2. Photo Booth – I thought this was a great idea, and one that could be applied to a lot of small businesses. This booth had set up an area where customers could have their picture taken while wearing some of the patterns the knitting designer had for sale. She hung up some cute paper as a background and had lots of garments available for shoppers to try on. She even had a printer there to print out the pictures and included where the photo was taken and the name of her company. Smart idea! The customer has a fun memento of the show plus a picture of what they will look like in the garments if they buy the patterns. Even if they don’t buy right then, they’ll still have the picture to remind them to buy it later. This could be applied to a lot of businesses, obviously retail stores would benefit from this, but wineries or just about anyone at a trade show could use this idea to their advantage.
3. iPad – Most booths that were selling yarn also had various garments on display made out of their yarn. Good idea, inspire shoppers to buy a bit more and make a sweater or scarf. But one booth took this idea one step further and showed the actual patterns on an iPad. Anyone in the booth could easily find how much yarn they needed for a project, ask about anything tricky and buy the pattern. A little extra handholding can go a long with a potential customer. Plus, iPads just look cool and have the added bonus of giving the opportunity to sign up to receive emails, all in one spot!
4. Ask for Input – One of the booths and businesses that I gave in to and made a purchase from, was handing out bags with inserts asking for some help. The owner wants to be where her customers are, so she asked what events her customers wanted her to be at, what stores her yarn should be sold in, and she told them that she loves doing custom orders. Plus, she included lots of ways to find her including Facebook, Twitter, her blog and Etsy. Wow. Simple, straightforward and easy. Wondering what your customers are looking for? Ask them! Is there something they need in your product line-up or services offered? Ask them. Do you need more feedback on your products? Ask. This wasn’t something really difficult to include in a bag, just a printed card, but you can bet she got feedback. I can tell you that I went to the Etsy store and followed her company on Facebook for more updates. If you have an online business, use a short survey to get feedback. People like to be asked about their opinions and will happily help you out.

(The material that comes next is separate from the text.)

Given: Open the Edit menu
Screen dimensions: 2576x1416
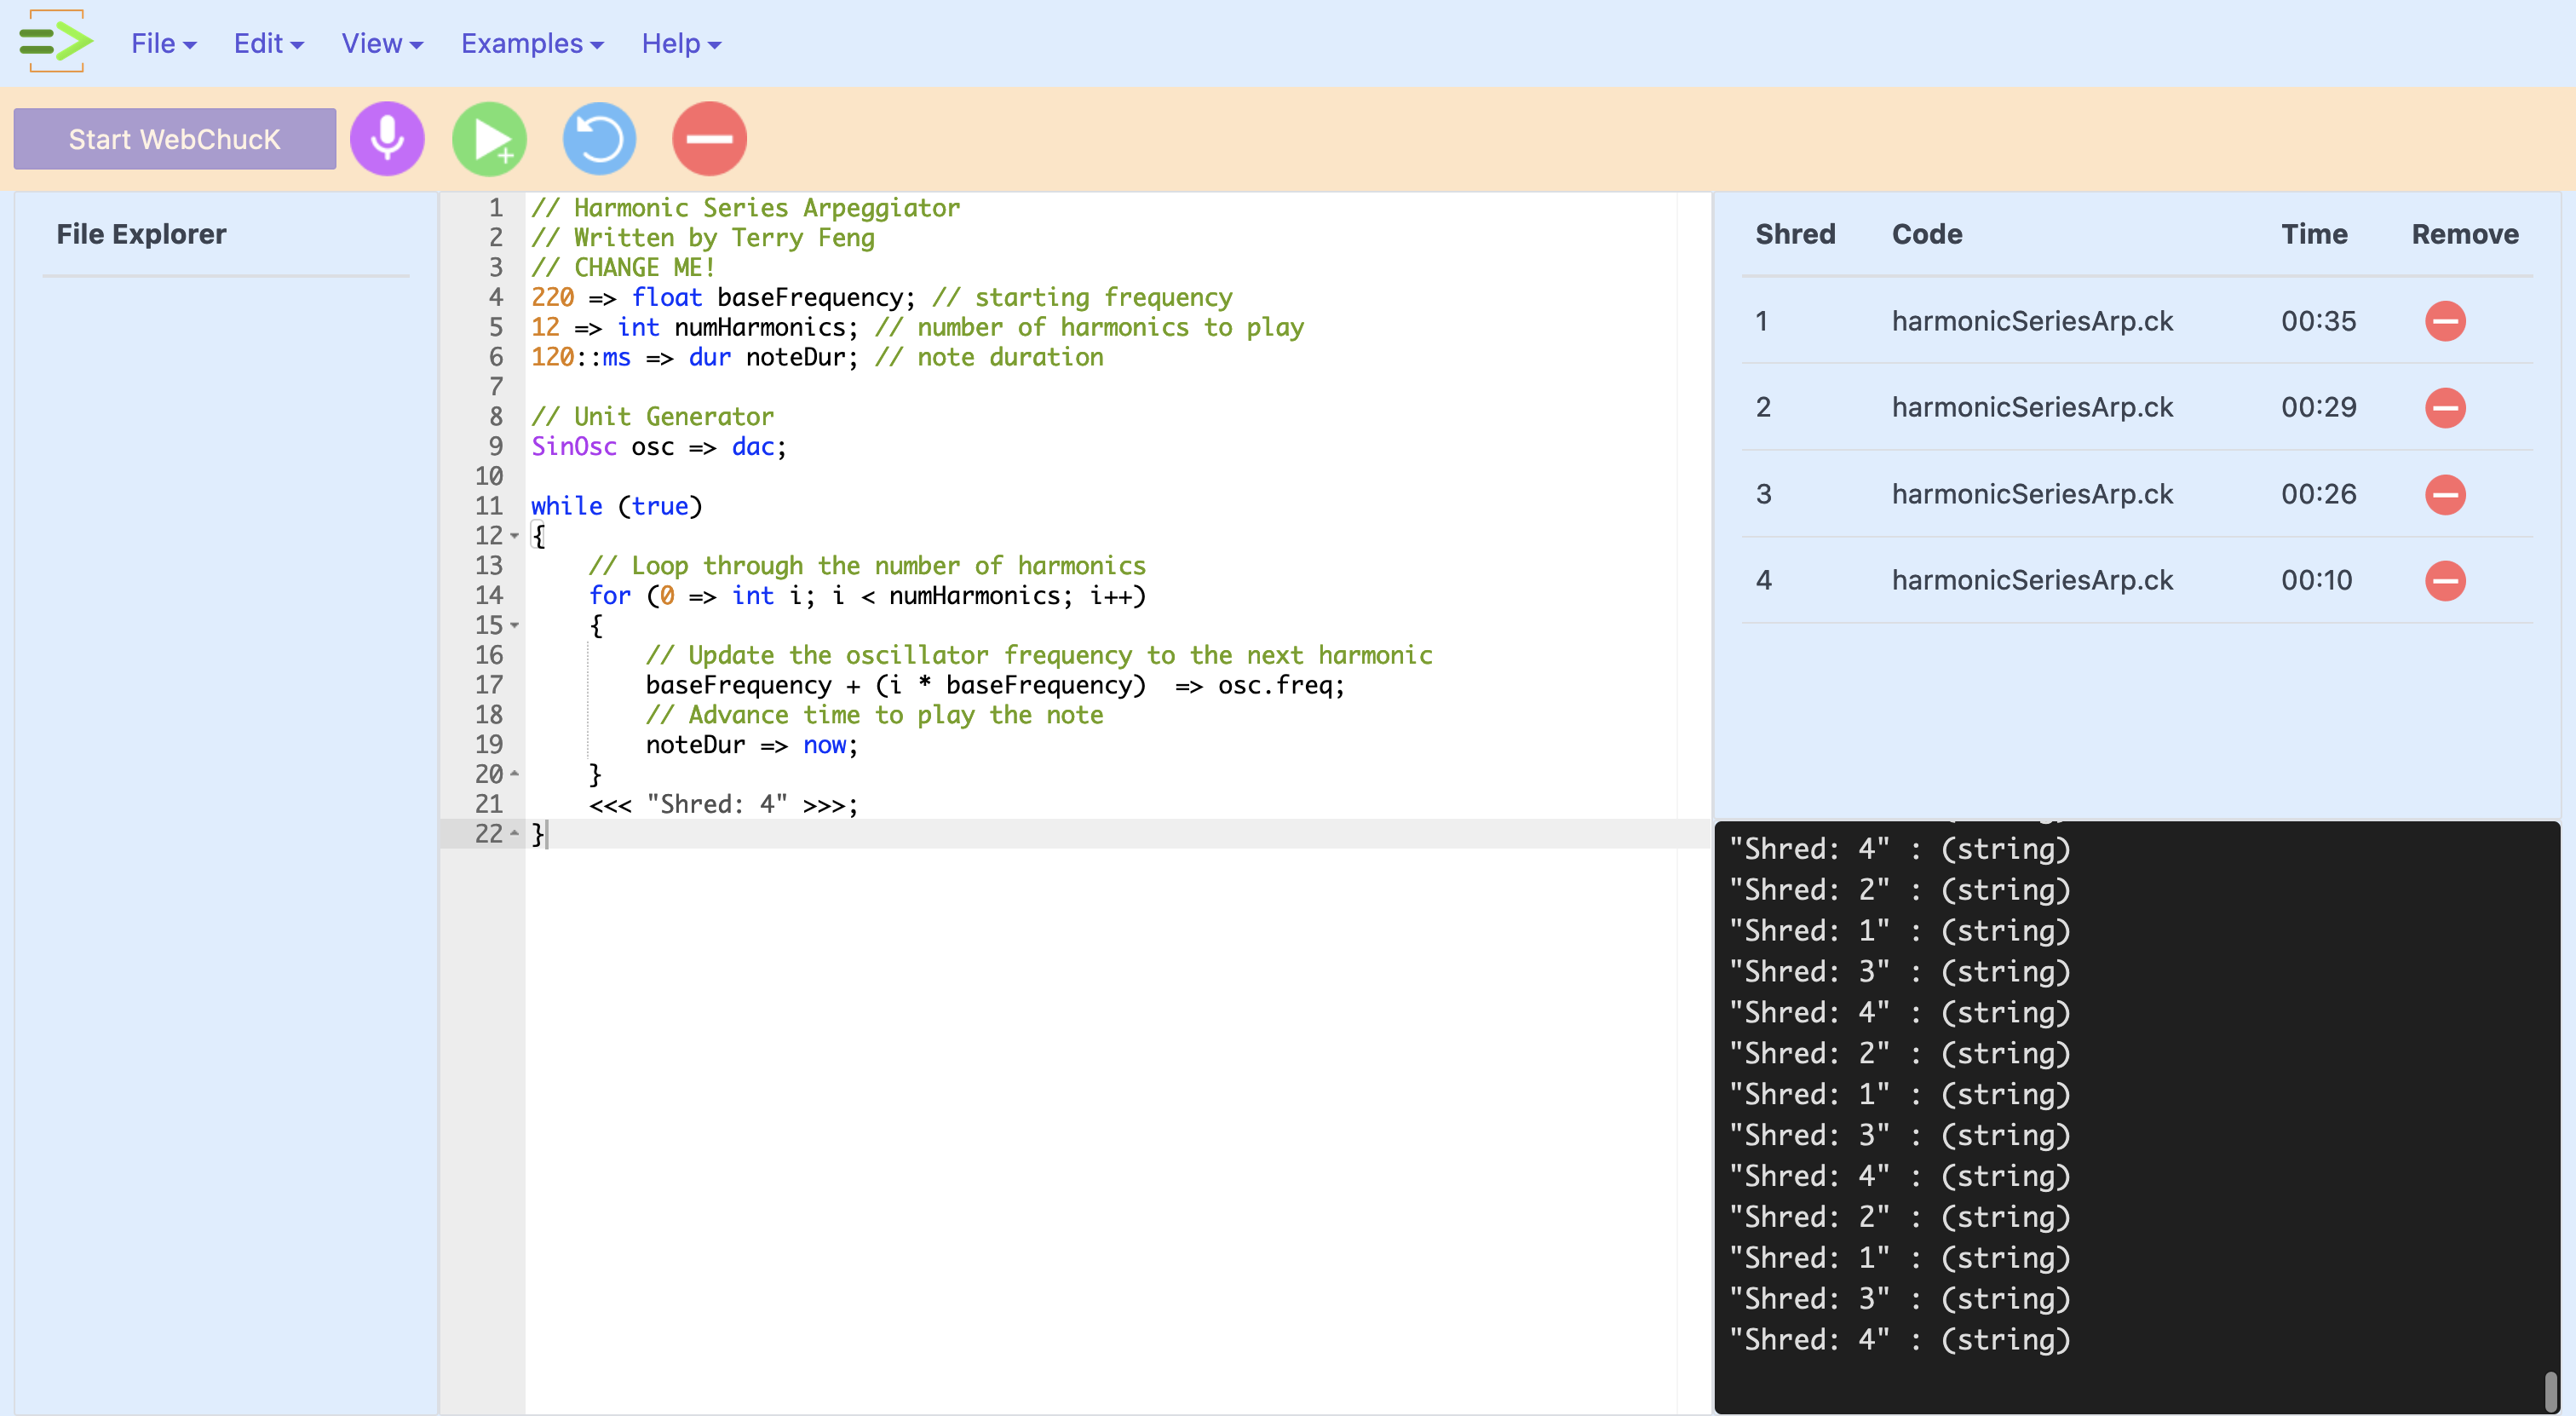Looking at the screenshot, I should 268,44.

5. Technology is Useful – I did buy a few things at the convention (I am a knitter, there is no way I wouldn’t!) and one designer had a great idea. I purchased a pattern from her, which had lots of different versions included so I didn’t have to do the math to make changes, and she offered to email me a digital copy. Did I take her up on that? Heck yeah! A paper copy of a pattern means I am one spilled cup of coffee away from buying it again. I bought a few patterns but this designer was the only one that offered this very helpful perk. She can now update me with any changes to the pattern, and just by asking if I wanted to get some emails from her, I’m now on her list. And she did the whole transaction on her cell phone, no pieces of paper to keep track of. Just a couple of small things set her apart from everyone else but they made a big impact for her customers.
There you have it, 5 ideas to help your small business get the attention it deserves. You don’t have to be a knitter to use these ideas of course, but there are always classes near you if you want to take up a new hobby. How can your small business implement these ideas?